You're right it does... It's called... Many tuperwear containers... and a little patience.
I made individual sides, to build the tacos....
- Crumbled Ground Beef, seasoned with cumin, garlic, chipotle chili pepper, Bacon Molasses Seasoning.. and whatever else I grabbed from the cupboard. Once the ground beef was perfectly crumbled and browned, I removed it using a slotted spoon, and tried to leave as much of the left over beef grease in the pan. You never need to use extra oil with these types of dishes... Just use what the meat leaves behind...
- I cut up 2 onions, 2 green peppers, and 2 red peppers into slices, and then I sauteed them in the beef grease. Once they were done, I took them and I layed them ontop of a papertowel covered cutting board. This absorbed the unnecessary grease from the veggies. Yes, there is a little level of grease that is acceptable! Just saying.
- You can either shred your own, or buy it.... I bought 2 bags of shredded taco cheese (cheddar/jack blend)....
- I cut up Red and Green tomatos, and shredded some Iceberg lettuce....
- I purchased extra taco shells.
VIOLA.. Dinner was done. It isn't the healthiest.. but it's definitely comfort food, plus, the boy will eat it, and the menfolk too.
Now, how am I eating this?
Well, I skip the actual taco.

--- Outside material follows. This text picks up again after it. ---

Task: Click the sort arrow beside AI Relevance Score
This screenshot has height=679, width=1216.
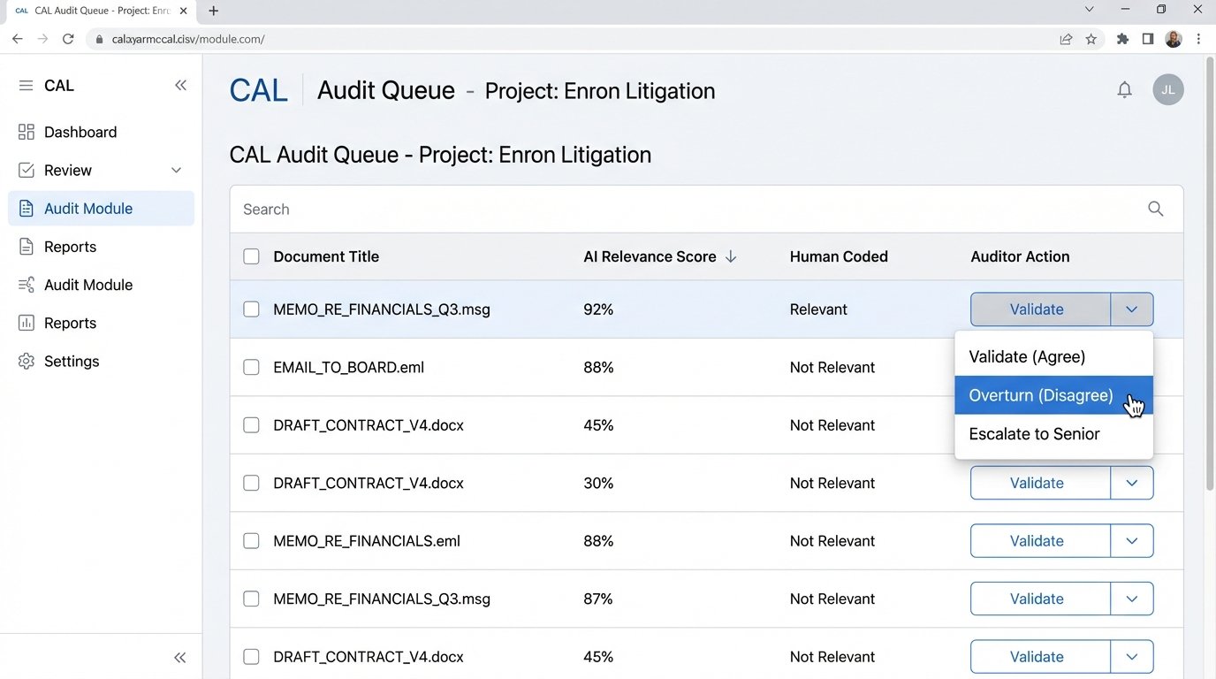Action: (731, 257)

I take a little meat, a little sauteed veggies, a lot of iceberg and tomatoes.. and I make a pseudo taco salad... you know.. with out the actual TACO. It doesn't need dressing since the meat and the sauteed veggies already have the tasty acceptable grease.
And that's that.
I'm pretty sure the men folk have had 6-9 tacos each already this week. And that means they love it... and I'm happy with that.